• _EXERCISE BRIEF_: Where a line below holds the string "input", count it; then give the total without any other words.

:::::

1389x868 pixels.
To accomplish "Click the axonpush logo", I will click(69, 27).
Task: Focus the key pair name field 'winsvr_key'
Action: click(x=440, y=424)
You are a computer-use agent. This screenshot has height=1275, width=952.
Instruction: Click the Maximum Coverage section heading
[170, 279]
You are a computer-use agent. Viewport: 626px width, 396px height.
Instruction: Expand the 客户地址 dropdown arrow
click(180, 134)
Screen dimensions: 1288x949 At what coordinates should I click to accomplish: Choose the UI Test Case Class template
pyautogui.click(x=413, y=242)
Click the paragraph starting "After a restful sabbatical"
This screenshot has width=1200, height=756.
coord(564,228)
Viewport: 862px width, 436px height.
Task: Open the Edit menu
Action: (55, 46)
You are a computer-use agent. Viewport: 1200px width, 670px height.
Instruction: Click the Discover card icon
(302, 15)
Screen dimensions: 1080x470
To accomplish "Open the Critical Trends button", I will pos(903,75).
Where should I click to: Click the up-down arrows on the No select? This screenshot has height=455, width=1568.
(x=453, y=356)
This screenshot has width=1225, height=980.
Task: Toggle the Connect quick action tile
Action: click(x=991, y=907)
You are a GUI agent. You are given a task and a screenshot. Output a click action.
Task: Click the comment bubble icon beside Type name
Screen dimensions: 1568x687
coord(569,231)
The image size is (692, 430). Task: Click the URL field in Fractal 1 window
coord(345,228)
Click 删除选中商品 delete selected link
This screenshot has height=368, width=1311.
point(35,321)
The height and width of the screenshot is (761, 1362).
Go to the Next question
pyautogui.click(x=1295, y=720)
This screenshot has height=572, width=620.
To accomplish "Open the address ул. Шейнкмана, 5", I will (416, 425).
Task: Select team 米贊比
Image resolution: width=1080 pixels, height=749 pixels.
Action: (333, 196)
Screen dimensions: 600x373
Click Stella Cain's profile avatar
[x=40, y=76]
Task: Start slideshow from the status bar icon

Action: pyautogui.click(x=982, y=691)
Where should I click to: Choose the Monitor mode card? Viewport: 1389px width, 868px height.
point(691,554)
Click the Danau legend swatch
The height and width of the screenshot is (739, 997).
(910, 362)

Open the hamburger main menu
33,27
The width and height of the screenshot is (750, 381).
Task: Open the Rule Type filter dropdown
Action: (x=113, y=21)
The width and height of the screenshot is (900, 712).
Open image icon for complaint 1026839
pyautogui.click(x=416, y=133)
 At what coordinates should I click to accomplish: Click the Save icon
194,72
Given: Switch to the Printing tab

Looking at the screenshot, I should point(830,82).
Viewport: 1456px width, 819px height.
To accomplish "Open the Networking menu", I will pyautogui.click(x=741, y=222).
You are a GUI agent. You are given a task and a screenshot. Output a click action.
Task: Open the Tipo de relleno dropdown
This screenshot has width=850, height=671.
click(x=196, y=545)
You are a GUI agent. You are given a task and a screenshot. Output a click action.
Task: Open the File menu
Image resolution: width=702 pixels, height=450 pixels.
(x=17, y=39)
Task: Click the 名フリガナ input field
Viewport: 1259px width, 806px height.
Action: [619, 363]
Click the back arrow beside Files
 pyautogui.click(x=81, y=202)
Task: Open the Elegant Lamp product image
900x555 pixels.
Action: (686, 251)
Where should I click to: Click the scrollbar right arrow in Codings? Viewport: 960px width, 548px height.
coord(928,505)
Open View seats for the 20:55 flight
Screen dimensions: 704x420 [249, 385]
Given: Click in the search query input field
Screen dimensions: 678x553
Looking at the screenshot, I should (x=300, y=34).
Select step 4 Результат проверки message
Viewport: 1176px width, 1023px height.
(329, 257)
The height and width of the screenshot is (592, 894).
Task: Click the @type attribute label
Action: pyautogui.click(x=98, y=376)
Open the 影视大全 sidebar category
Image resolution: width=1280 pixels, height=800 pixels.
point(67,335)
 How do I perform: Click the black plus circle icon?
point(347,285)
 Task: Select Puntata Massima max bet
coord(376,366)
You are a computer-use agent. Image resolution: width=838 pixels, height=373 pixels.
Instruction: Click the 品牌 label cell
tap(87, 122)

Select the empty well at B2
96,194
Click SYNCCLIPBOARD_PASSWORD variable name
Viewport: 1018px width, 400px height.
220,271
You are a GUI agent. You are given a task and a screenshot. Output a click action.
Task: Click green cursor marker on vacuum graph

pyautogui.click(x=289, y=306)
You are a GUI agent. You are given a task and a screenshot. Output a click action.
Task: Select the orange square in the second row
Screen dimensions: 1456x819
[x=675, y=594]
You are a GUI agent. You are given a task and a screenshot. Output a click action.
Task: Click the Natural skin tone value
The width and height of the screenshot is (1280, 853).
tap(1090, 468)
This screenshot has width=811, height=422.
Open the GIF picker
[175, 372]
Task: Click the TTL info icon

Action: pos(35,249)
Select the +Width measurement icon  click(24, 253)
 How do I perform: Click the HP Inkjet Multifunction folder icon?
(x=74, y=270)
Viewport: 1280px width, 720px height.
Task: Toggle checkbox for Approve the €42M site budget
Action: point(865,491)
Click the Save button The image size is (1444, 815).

:::::

• _WRITTEN SOLUTION_: 2